Spock did not understand the logic behind artists’ renderings of scientific objects to be incorrectly displayed and personified, but apparently they held an appeal with human children. He was, however, familiar with the songs written across Starfleet about the Enterprise and her legendary crew, and the now-popular Captain Sunshine (written by the lieutenant herself) which had circulated on Kirk’s last birthday celebration. Besides, he reflected, Jim did tend to light up a room whenever he entered, in his adult form or this smaller one. The name was remarkably apt. (1)
He permitted his features to relax in what Jim had always been able to see was his way of smiling. “It is a most appropriate name, Jim.”
He was treated to a smile which only served to further the name. “Imma be a real captain someday, aren’t I, Spock?”

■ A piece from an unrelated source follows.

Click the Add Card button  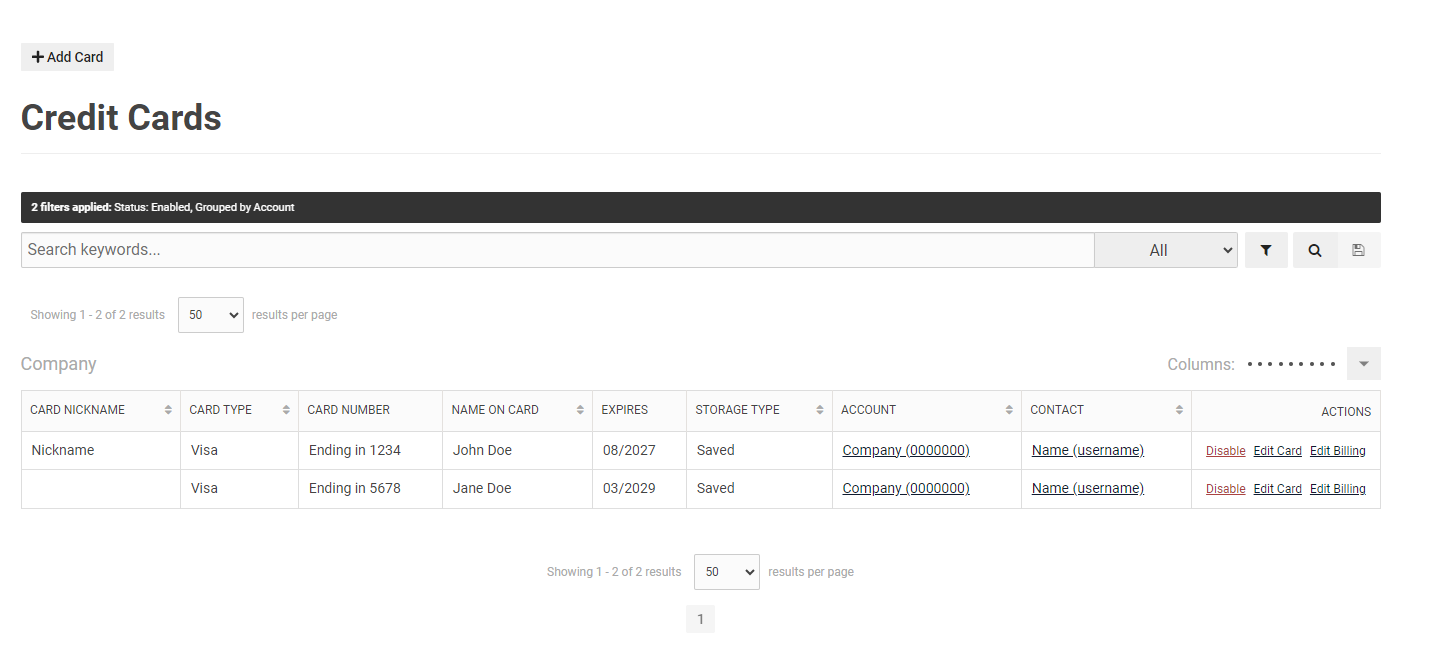[67, 57]
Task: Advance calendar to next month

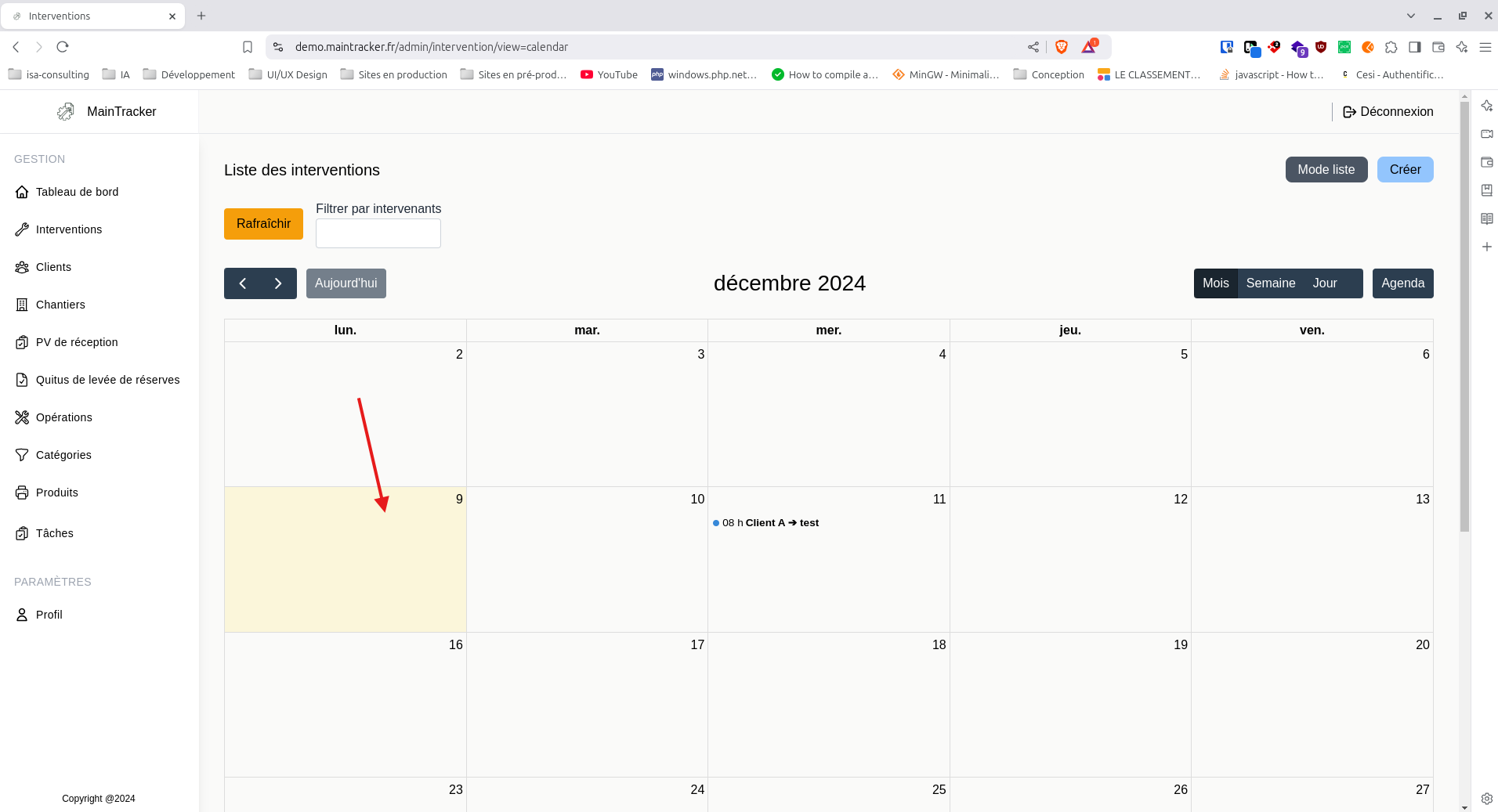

“You are,” he promised without hesitation. “Albeit you may rely more on your own will and abilities than on so-called ‘super-powers.’”
“Captain Sunshine only has one supapower,” the child informed him solemnly. Spock stiffened slightly when Jim climbed unceremoniously into his lap so as to get more comfortable, but the toddler appeared not to notice. “N’ota said too much power corr-up-ets people. Makes ‘em bad.”
Absolute power corrupts absolutely, a lesson the adult Kirk insisted his people know well. Spock suspected their wise Comms Chief had been partially responsible for Jim’s quick aging the last few days, if that were indeed a lesson he was to be reminded of.
“She is quite correct, Jim.” He did not wish the little one to fall, and so placed an arm around the small body which snuggled up against him, murmuring in contentment. “What superpower, then, did she give this…Captain Sunshine?”
Small arms went as far around his torso as they could reach. “He has magic hugs!” the child exclaimed happily. “They make everything better!”
Illogical as it seemed, Spock was nearly inclined to agree.